Par le père Dino Gbebe
L’Evangile qui nous est proposé aujourd’hui est paradoxal et fascinant à la fois. Il a de quoi nous dérouter. Après l’avoir écouté, il est normal d’éprouver un certain embarras. Effectivement, ce sont des paroles qui semblent posséder une étrange force d’attraction et qui brûlent. Aimer son ennemi ? Qui en est vraiment capable ? Et d’ailleurs, cela est-il raisonnable ?
Jésus recommanderait-il la démission face à l’agression de l’ennemi ? Préconiserait-il un pacifisme inactif qui pourrait mettre en danger la vie des individus et des sociétés ? Au lieu de se résigner devant l’adversaire, ne vaut-il pas mieux lutter contre la violence et l’injustice ? Voilà autant de questions incommodes que l’on ne peut éviter de se poser en fermant cette page d’Evangile.
Et tout d’abord, qui est mon ennemi ? Ne nous réfugions pas trop vite derrière le prétexte facile que « nous n’avons pas d’ennemis ». Sommes-nous certains d’aimer tout le monde et d’être aimés par tous ? Rien de moins sûr, réalisme oblige ! La liste des ennemis potentiels, même pour les chrétiens que nous sommes, peut être bien longue. On peut, en effet, ranger sous le dénominateur commun d’ennemis des situations bien variées allant de l’antipathie et l’incompatibilité de caractères à la rivalité secrète, à la haine déclarée, à la trahison sans scrupules, à l’hostilité affichée, à la persécution et au désir de mettre à mort.
Notons que dans son exhortation, Jésus va bien au-delà de la simple difficulté d’aimer que nous éprouvons, pour parler d’actions délibérées de l’ennemi : agression physique, vol prémédité, violation des droits. Sur ce point, il est bon de nous rappeler que souvent nous ne choisissons pas nos ennemis ni les circonstances de l’hostilité. Cependant, nous sommes libres de choisir la réponse à donner à la provocation.

********

## Consigne écrite 1
D'après l'homélie, que sommes-nous libres de choisir face à la provocation ?
## Consigne écrite 2
Recopiez, s'il vous plaît, le passage de l'homélie allant de « Jésus recommanderait-il la » jusqu'à « cette page d’Evangile. ».

## Entrées enregistrées
********

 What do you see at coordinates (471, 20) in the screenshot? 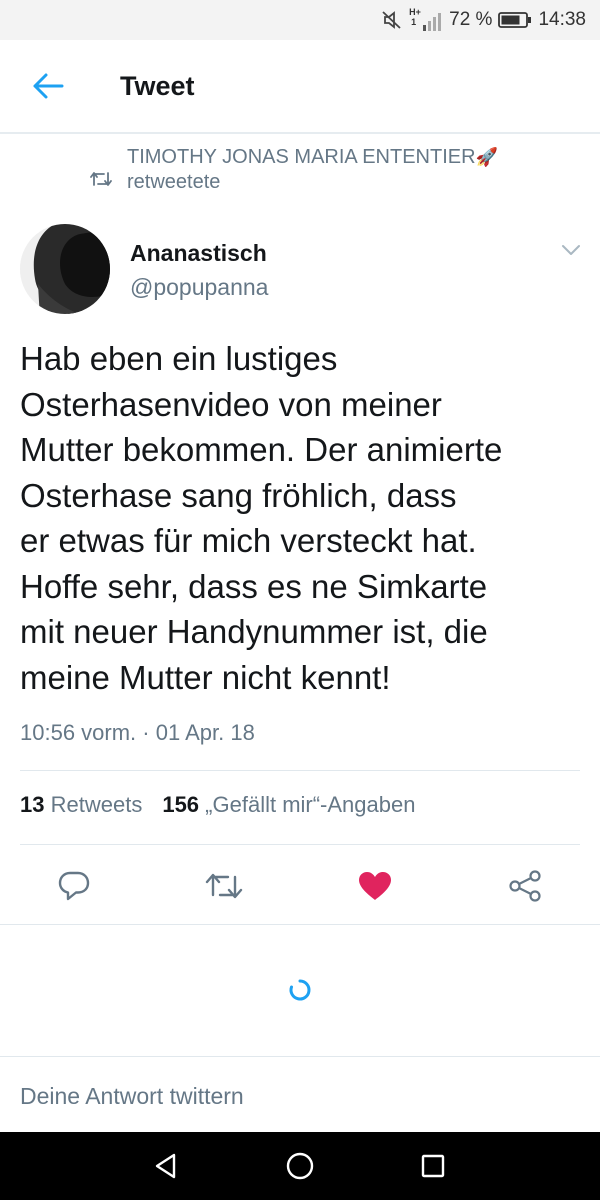
I see `battery-percent: 72 %` at bounding box center [471, 20].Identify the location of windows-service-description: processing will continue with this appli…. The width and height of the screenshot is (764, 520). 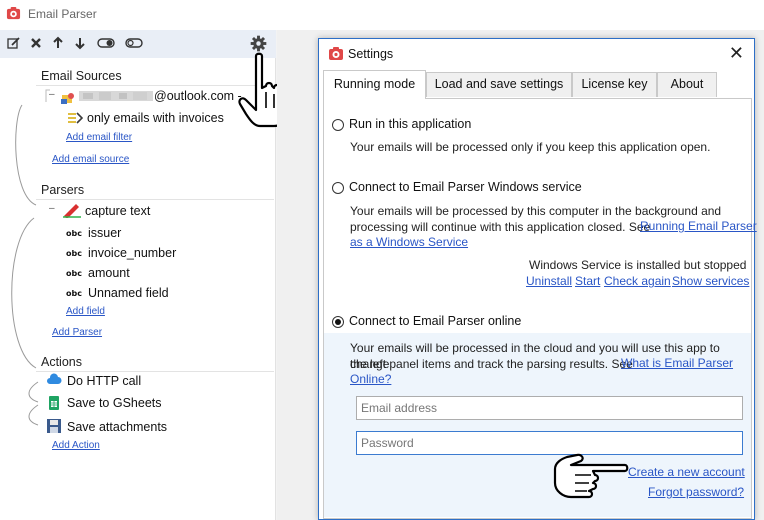
(500, 227).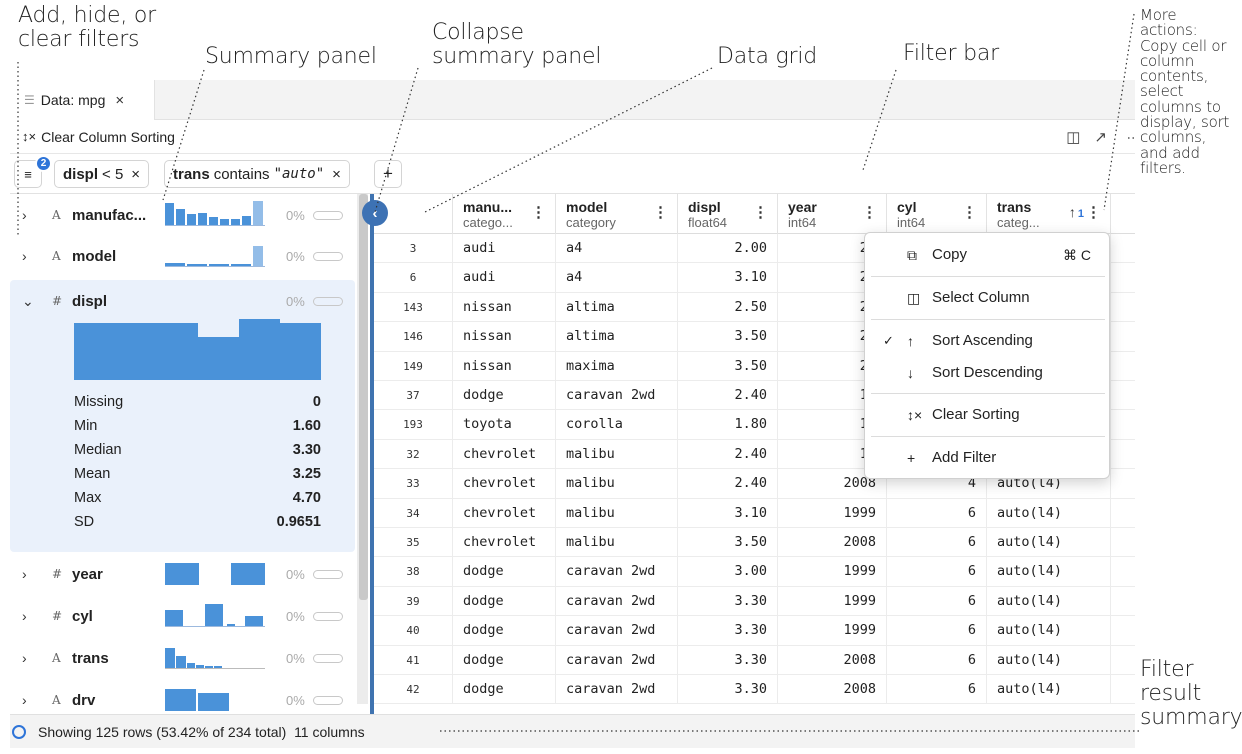  What do you see at coordinates (728, 307) in the screenshot?
I see `cell-displ: 2.50` at bounding box center [728, 307].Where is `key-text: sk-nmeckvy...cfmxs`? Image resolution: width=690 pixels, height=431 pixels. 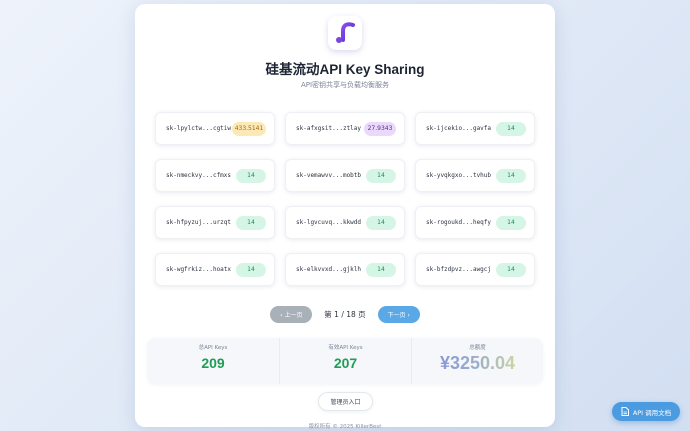
key-text: sk-nmeckvy...cfmxs is located at coordinates (199, 176).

********

## Réponse écrite 1
Nous sommes libres de choisir la réponse à donner à la provocation.

## Réponse écrite 2
Jésus recommanderait-il la démission face à l’agression de l’ennemi ? Préconiserait-il un pacifisme inactif qui pourrait mettre en danger la vie des individus et des sociétés ? Au lieu de se résigner devant l’adversaire, ne vaut-il pas mieux lutter contre la violence et l’injustice ? Voilà autant de questions incommodes que l’on ne peut éviter de se poser en fermant cette page d’Evangile.